If you’re a vegetarian, don’t think, feeling sanctimonious or not, that “you’re off the hook” in terms of demise with the human population possibly doubling by century’s end. And where does the climb in our numbers end, anyway, even if all people were vegans? Does it end at twenty or thirty billion one and a half centuries later or a century after that? And how would the curtailment happen except through attrition caused by starvation and thirst. Then what is the outcome as people fight over the remaining dribs and drabs?

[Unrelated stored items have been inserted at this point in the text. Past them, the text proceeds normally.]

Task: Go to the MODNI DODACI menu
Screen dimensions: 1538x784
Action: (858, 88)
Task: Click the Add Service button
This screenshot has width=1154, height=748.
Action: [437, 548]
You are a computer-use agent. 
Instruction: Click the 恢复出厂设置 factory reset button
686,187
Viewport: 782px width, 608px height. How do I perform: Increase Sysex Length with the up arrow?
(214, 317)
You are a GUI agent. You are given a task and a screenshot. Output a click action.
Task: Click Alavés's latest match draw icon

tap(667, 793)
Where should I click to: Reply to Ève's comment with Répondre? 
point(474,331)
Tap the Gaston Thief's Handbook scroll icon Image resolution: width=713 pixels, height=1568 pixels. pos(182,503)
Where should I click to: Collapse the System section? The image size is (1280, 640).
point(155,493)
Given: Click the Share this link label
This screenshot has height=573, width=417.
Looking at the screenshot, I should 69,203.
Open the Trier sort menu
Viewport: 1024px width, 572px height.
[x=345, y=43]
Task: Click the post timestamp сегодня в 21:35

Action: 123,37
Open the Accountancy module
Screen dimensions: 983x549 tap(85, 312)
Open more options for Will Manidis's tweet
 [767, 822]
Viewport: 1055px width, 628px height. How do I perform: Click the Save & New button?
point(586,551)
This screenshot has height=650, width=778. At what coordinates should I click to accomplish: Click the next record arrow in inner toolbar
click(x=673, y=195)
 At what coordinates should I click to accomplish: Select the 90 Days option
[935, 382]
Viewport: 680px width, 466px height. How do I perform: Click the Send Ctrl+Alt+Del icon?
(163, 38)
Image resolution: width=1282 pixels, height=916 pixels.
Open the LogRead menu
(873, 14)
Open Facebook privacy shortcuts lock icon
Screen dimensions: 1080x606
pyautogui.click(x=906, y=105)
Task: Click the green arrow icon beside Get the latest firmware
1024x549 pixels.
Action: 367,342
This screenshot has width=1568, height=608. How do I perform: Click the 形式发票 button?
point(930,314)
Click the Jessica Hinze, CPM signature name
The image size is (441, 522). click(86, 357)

“On the Vulgamore farm near Scott City, Kansas, each combine can harvest up to 25 acres of wheat an hour—as well as real-time data on crop yields. Most of the food Americans eat is now produced on such large-scale, mechanized farms, which grow row after row of a single crop, allowing farmers to cover more ground with less labor.” [Look at the depleted tan soil in the picture, soil not black and nutrient rich. – S. D.]

What do we do with all of the unfed and water deprived peoples then regardless of whether their number reaches millions or billions? What do we do on behalf of a little child like this one showing lacks?


UNICEF: One child dies every 10 minute [Reuters] “… More than 400,000 children are at risk of starvation in Yemen, with nearly 2.2 million in need of urgent care, according to the UN children’s agency UNICEF. New figures indicate that hunger among children has reached an ‘all-time high’, with at least 462,000 suffering from severe acute malnutrition – a drastic increase of about 200 percent since 2014.” [Malnutrition can cause permanent brain damage and permanent, life-long other severe ailments, such as lack of language development, tremors and malformed brains.  – S. D.]

“There is a real sense of fear in the country about not being able to access healthcare when needed, about what might happen to them if they are in a clinic or a hospital and it’s bombed at a time when they visit,” she told IPS.

Following the Shiara Hospital attack, an MSF doctor reported that maternity room deliveries have ceased. “Pregnant women are giving birth in caves rather than risk coming to the hospital,” they said.

This has compounded health challenges as access to life-saving treatment is limited.

According to the Office for the Coordination of Humanitarian Affairs (OCHA), more than half of Yemen’s population including 8.1 million children lack access to basic health care—an increase of more than 70 percent since the conflict began in March 2015.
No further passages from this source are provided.